Le célèbre pastiche du grand opéra italien est bien là ce soir. Dans la mise en scène d’Yves Coudray à Étretat, l’action avait été transposée en 1939 et faisait intervenir trois artistes ayant mis leur art du chant au service de carrières cinématographiques pour le moins contrastées : Lily Pons, Tino Rossi et Ezio Pinza. Ce soir, on reste plus simples et proches de la tradition, et Jennifer, Aurore et Babylas se chargent de tenir les parties de supposées vedettes lyriques. Cela pose néanmoins toujours de petits problèmes d’équilibres de voix. En effet, si l’on veut une imitation crédible de belcanto, il faut des voix fortes, qui deviennent un peu surdimensionnées pour la première partie, quand les tourtereaux échangent des propos doux. C’est le choix qui a été fait ce soir, qui nous offre un trio de haut vol où brillent Marie Saadi, Marie Cordier et Sofiane Ayouz. Ce dernier, un peu en délicatesse avec quelques aigus, en joue avec beaucoup d’humour, alliant une grande aisance scénique à une prestance convaincante.
Côté humour encore, une mention particulière pour Virginie Marry, qui joue et chante de façon désopilante la concierge Madame Peterwoman (le valet Petermann dans la partition originale), entre Marie-Pierre Casey (« J’frais pas ça tous les jours ») et Delphine Baril (Madame Brugnon, Scènes de ménage). L’histoire et les situations, au total assez compliquées, ont nécessité l’adjonction de nouveaux personnages, dont deux attachées de presse plus vraies que nature (Marianne Noalhat et Nora Ketir) dont on retiendra en particulier le « Je suis un peu grise », et trois postulants au rôle de géniteur – sinon de père – d’Aurore, qui sont tous trois fort drôles, en particulier Benoît Le Bihan (Kevin). En revanche, Monsieur et Madame Balandard sont passés à la trappe au profit de deux (fausses) jumelles.
Le principe de la troupe Divinopéra, créée et dirigée par Marie Saadi, que nous suivons avec plaisir depuis plusieurs années, est de mêler professionnels et amateurs pour faire découvrir au plus grand nombre les répertoires d’opérette et d’opéra comique, grâce à une cohésion, on pourrait même dire un esprit de « famille » qui lui tient particulièrement à cœur. Et ce n’est pas un vain mot, car les chœurs essentiellement féminins qui jouent sur scène ce soir aiment cela, c’est visible, et se retrouvent avec bonheur pour transmettre leur passion au public.
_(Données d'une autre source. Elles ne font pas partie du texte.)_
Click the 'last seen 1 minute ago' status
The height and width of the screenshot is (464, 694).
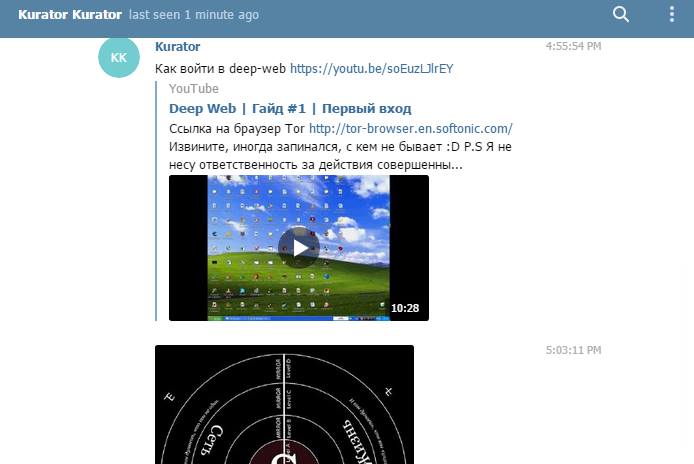coord(194,15)
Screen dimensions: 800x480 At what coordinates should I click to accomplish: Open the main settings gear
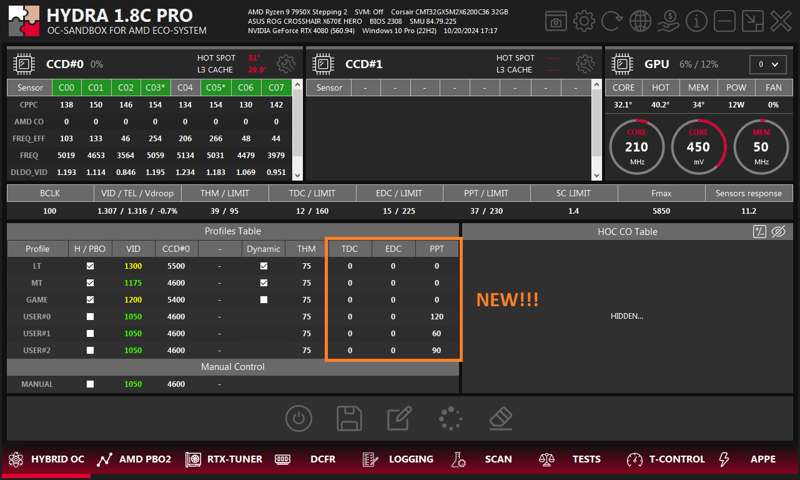click(x=584, y=20)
Il faut dire que l’entrée dans la seconde partie, vêtus de leurs plus beaux atours, des patients du cours de musicothérapie de Babylas à l’hôpital de Bicêtre qu’il a fait venir pour remplacer les invités absents, est de celles que l’on n’oubliera pas ! Mais pas que, car leur jeu et leur prestation chantée est de tout premier ordre. Le petit orchestre qui accompagne tout ce petit monde est lui aussi à l’unisson de l’humour musical d’Offenbach, parfaitement dans l’esprit, avec les tempi les plus efficaces.
Donc une œuvre nouvelle sur une charpente classique, qui grâce à un humour décapant et une interprétation fort drôle, dégage une bonne humeur communicative, à consommer sans modération.
Prochaines représentations les 31 janvier et 1er février 2025 à 20 h.